==== MATERIAL PROVIDED

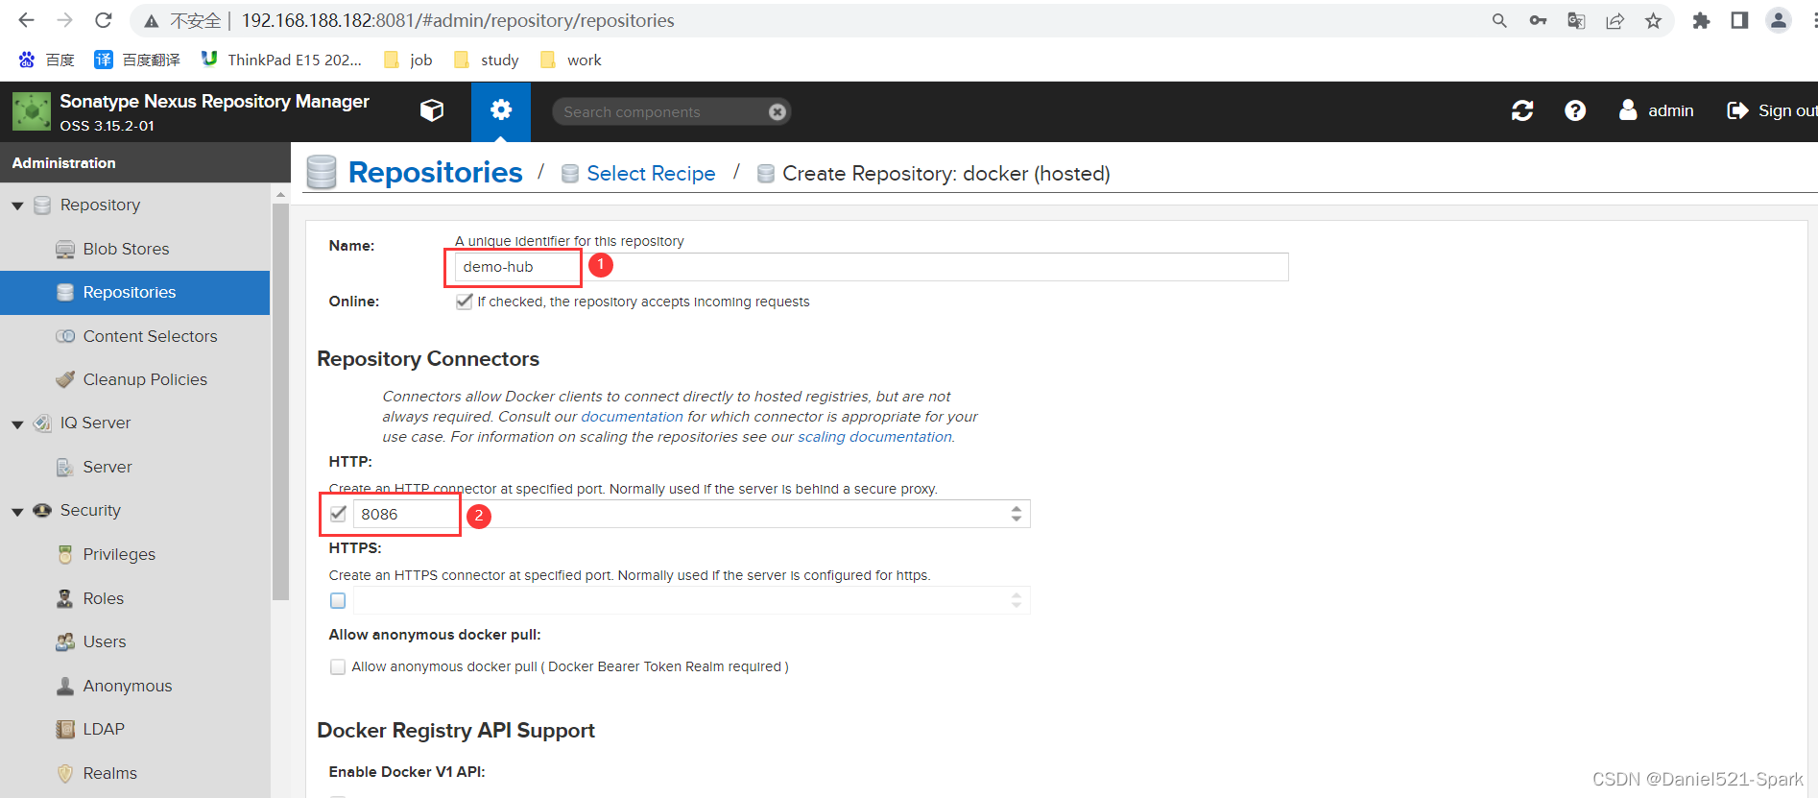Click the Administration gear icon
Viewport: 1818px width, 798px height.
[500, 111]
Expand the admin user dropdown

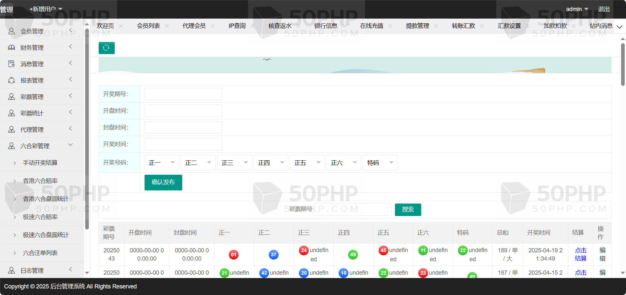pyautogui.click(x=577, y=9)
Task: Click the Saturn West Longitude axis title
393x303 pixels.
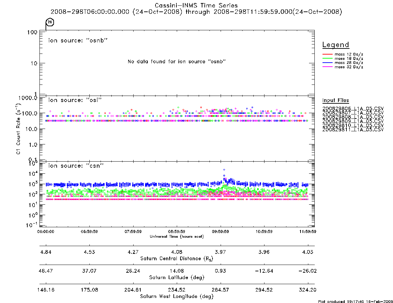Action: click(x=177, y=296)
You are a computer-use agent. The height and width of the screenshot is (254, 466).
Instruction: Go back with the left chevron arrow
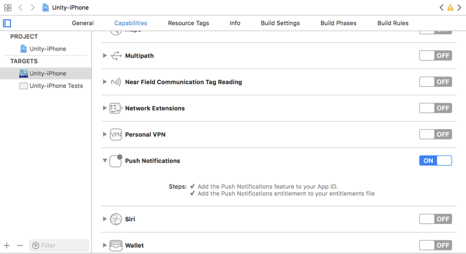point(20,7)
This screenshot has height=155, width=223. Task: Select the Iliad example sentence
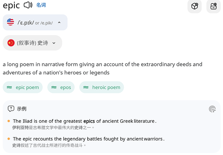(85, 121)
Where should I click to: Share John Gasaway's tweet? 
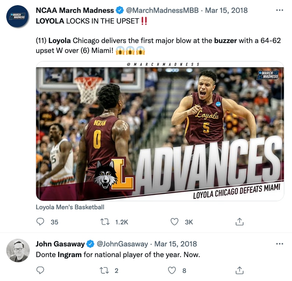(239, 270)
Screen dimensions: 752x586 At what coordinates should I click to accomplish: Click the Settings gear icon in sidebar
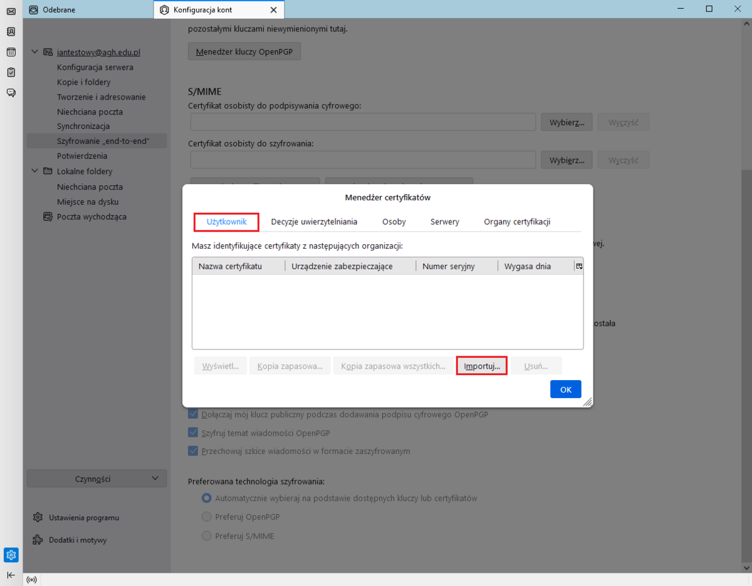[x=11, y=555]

========

AIM OF THE TASK: Extract, word for word, every line from the one holding "Expand the admin user dropdown" through the closing line of the data above. Do not include any pictures.

RESPONSE AREA:
Expand the admin user dropdown

pyautogui.click(x=577, y=9)
Task: Click the Saturn West Longitude axis title
393x303 pixels.
Action: click(x=177, y=296)
You are a computer-use agent. The height and width of the screenshot is (254, 466).
Instruction: Go back with the left chevron arrow
point(20,7)
This screenshot has height=155, width=223. Task: Select the Iliad example sentence
(85, 121)
Where should I click to: Share John Gasaway's tweet? 
(239, 270)
Screen dimensions: 752x586 At what coordinates should I click to accomplish: Click the Settings gear icon in sidebar
[x=11, y=555]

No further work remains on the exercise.